Both passed on this last week, Helm at 71, Clark at 82. Here is part of a fine tribute to Helm:
He was a river of American popular music. Whatever you call it, roots music, Americana, R&B, rockabilly, gospel, country soul, he kept its rhythm and sang it as well as any American musician ever has. We heard all of it in that soulful howl of his lamenting the missing Ophelia and the soul-crushed Confederate soldier, and the temptations and ravages of the road.
[. . .] We’re a hell of a musical country. We’re a people with a soundtrack. The wind whistling through the pines and jackhammers tearing up concrete, guitars and fiddles in the subway, hip-hop on the corner, blues down the alley, “a saxophone in some far off place,” a flute in the desert.
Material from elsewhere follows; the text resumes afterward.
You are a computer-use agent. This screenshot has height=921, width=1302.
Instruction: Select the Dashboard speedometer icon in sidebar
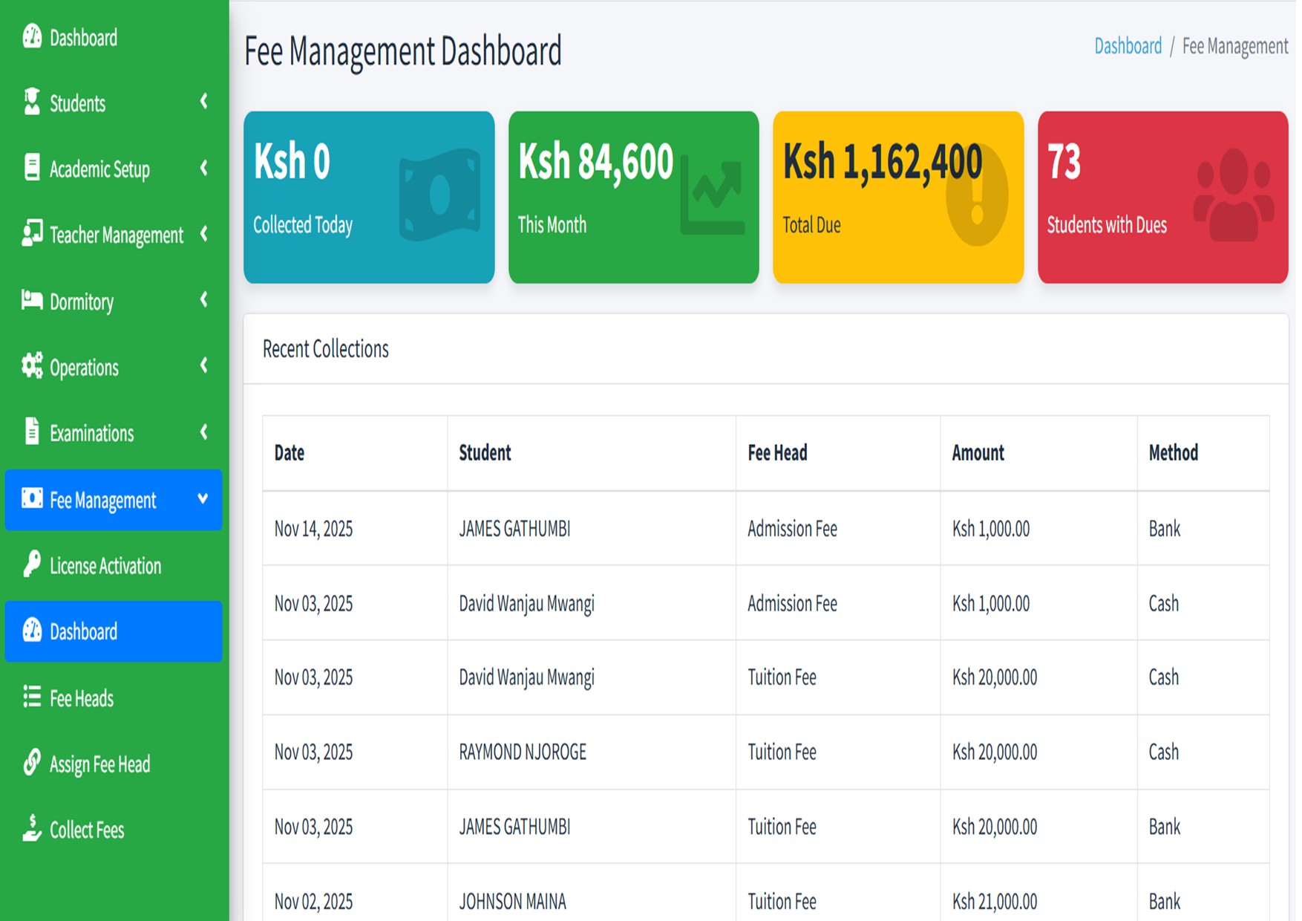pyautogui.click(x=32, y=37)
Whatever levees we build between us, by color, class, creed or politics, the river overflows them. In the city, out in the country, on the plains or in the projects, we pine and dream and cry and love to some strain of American music that is connected to every other strain of American music. Levon showed us that, and made us want to sing along with him on his ramble.
Up on Cripple Creek
Chest Fever
The Weight
The Night They Drove Old Dixie Down. A great piece of Americana. "Like my father before me, I'm a working man/Like my brother before me, I took a rebel stand . . . ." Joan Baez's interpretation.
I Shall Be Released. With Dylan and a number of other luminaries.
Evangeline. With EmmyLou Harris.
When I Paint My Masterpiece. Tune written by Dylan.
"They'll be rockin' on Bandstand, Philadelphia, PA" in Chuck Berry's Sweet Little Sixteen is a reference to Dick Clark's American Bandstand.